I think something else has been missed - I don't see much point to
telling userspace that (eg) 1000baseT EEE is supported and then
ignore attempts to advertise it.
If it's broken, then arguably the hardware doesn't support the mode,
so we should really be masking those bits from the EEE supported mask
as well.
> I wonder if we should return an error though. With the current
> implementation, user space application could simply ask to activate
> everything, excepting the kernel to sort it out and return an error
> only if something horribly wrong happened. If we start returning an
> error for unsupported modes, we could break things. I guess we should
> just silently filter the requested modes.
The ethtool behaviour for advertisments is that errors are not returned
unless the attempted advert is really wrong.
So, for example, when setting an advertisment for link modes, we accept
the user's supplied mask, and bitwise AND it with the supported mask,
so unsupported link modes are cleared.
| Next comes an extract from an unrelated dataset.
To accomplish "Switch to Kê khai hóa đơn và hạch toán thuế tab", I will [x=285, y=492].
Only if the result is an empty
mask do we then return an error to userspace.
It's similar for forcing the link parameters - phylib attempts to find
the best phy setting mode which fuzzily matches the users request, but
doesn't error out if we can't do exactly what the user requested.
In the EEE case, an empty mask is acceptable (it means "EEE is supported
in no link modes") so it isn't appropriate to return errors there.
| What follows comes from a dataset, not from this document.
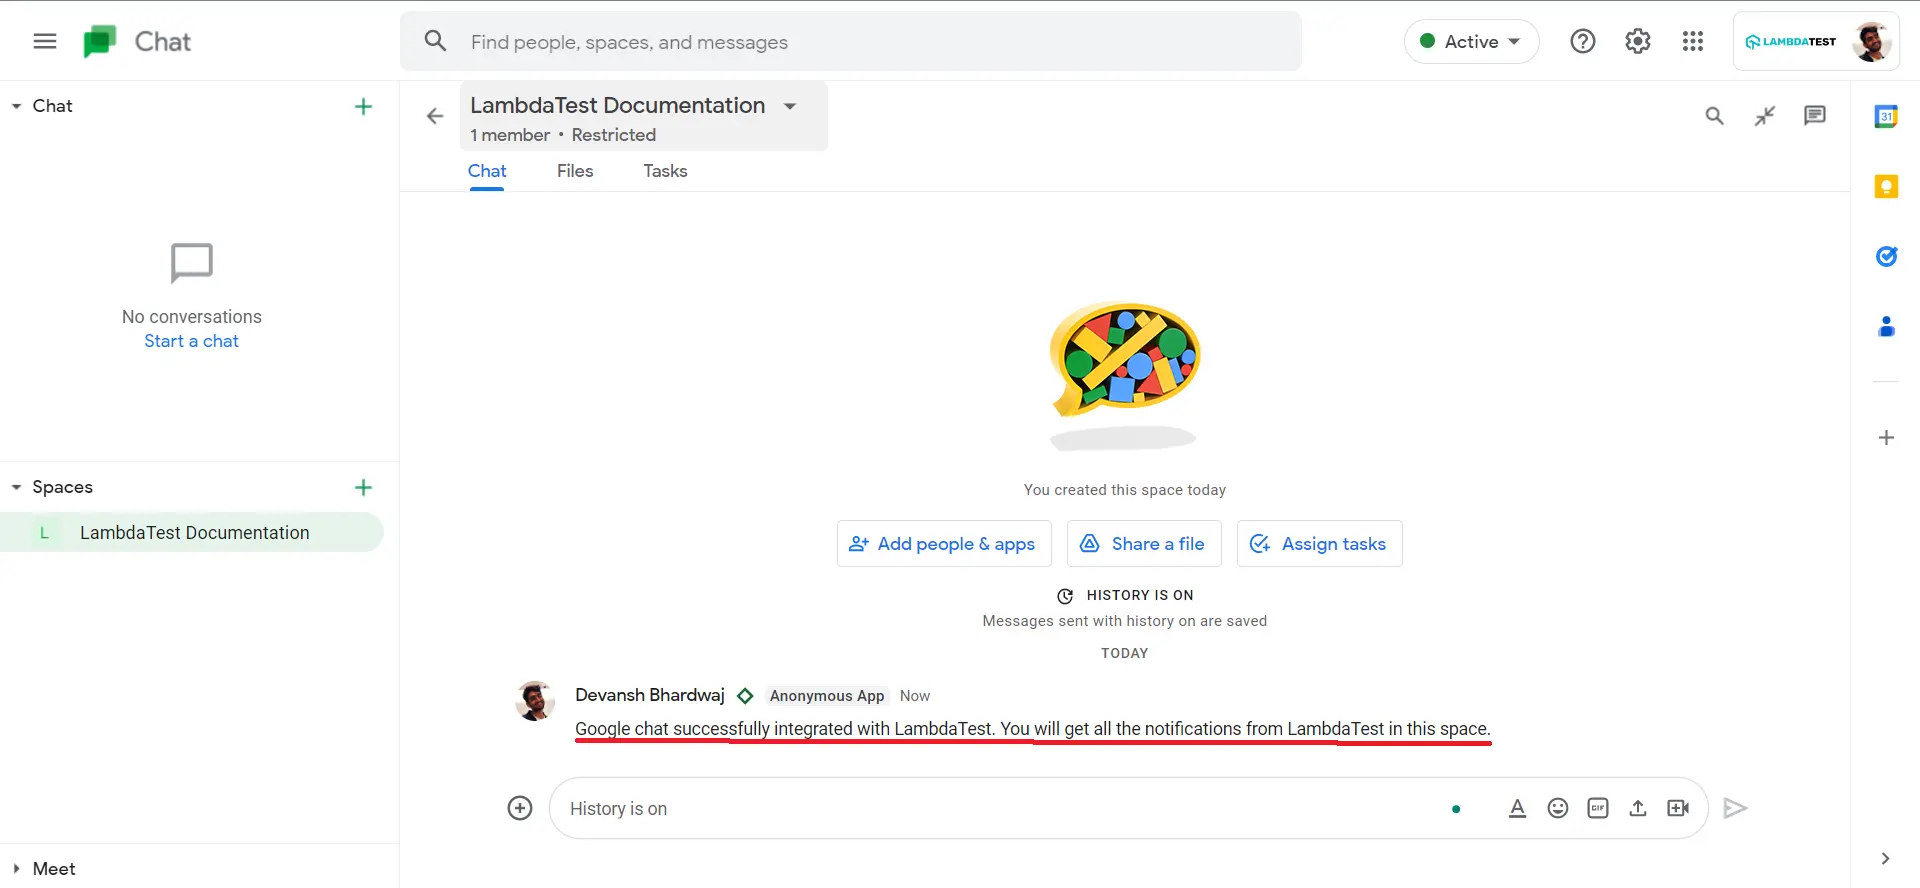Open LambdaTest Documentation space dropdown menu
Viewport: 1920px width, 888px height.
pos(790,106)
> > - maybe the problem here is that the PCS doesn't support support
> > EEE in 1000baseT mode?
>
>
> It does, and that's kind of the problem. EEE in ON for 100Tx and 1000T
> by default with this PHY. I have several platform with the same MAC-PHY
> combination. Only the OdroidC2 shows this particular issue with 1000T-
> EEE
>
> As explained in other mails in this thread. The problem does not come
> from the MAC entering LPI. It actually comes from the link partner
> entering LPI on the Rx path under significant Tx transfer. For some
> reason, this completely mess up our PHY.
For a 1000baseT link to enter low power, both ends have to enter LPI
(see 802.3 78.1.3.3.1) - the Tx and Rx paths can't independently enter
LPI.
So, if you have a busy Tx link, the link itself can't be entering LPI.
Your link partner may be sending a request to enter LPI due to its own
Tx path being idle, which should then be forwarded to your MAC.
It's pretty hard to see what could be messed up with that - I'd have
expected the problems to occur when both ends were idle and the link
had entered low power mode.
> > On the SolidRun boards, they're using AR8035, and have suffered this
> > occasional link drop problem. What has been found is that it seems
> > to
> > be to do with the timing parameters, and it seemed to only be 1000bT
> > that was affected. I don't remember off hand exactly which or what
> > the change was they made to stabilise it though, but I can probabily
> > find out tomorrow.
> >
>
> Since the same combination of MAC-PHY works well on other designs, it
> is also my feeling that is has something to do with some timing
> parameter, maybe related to this particular PCB.
Maybe a different PHY interface? Meson seems to use RGMII, maybe
others use SGMII - but then I'd expect 100base-Tx to also be broken.
So not really sure.
I was talking to Florian about that last night, because the mis-named
phy_init_eee() tests for various phy interface modes before proceeding,
which seems to be fairly rubbish as the list of interface modes is
gradually increasing since it was introduced (and I need to add SGMII
to it.) The conclusion I've come to there is that the test should
never have been part of phylib, because if there are restrictions on
which phy interface modes are allowable for EEE, they're likely to be
either PHY or MAC specific.
The other problem that having the test there causes is that if the
existing users can't handle EEE over SGMII, then when I add SGMII to
support my hardware, they end up breaking - far from desirable.
There's no information on why the test is there, or even which PHYs
or MACs it's applicable to, which makes this unnecessarily more
difficult to now resolve.
My feeling is that the integration of EEE into phylib is fairly poor
at the moment, and we need to be a lot smarter about it.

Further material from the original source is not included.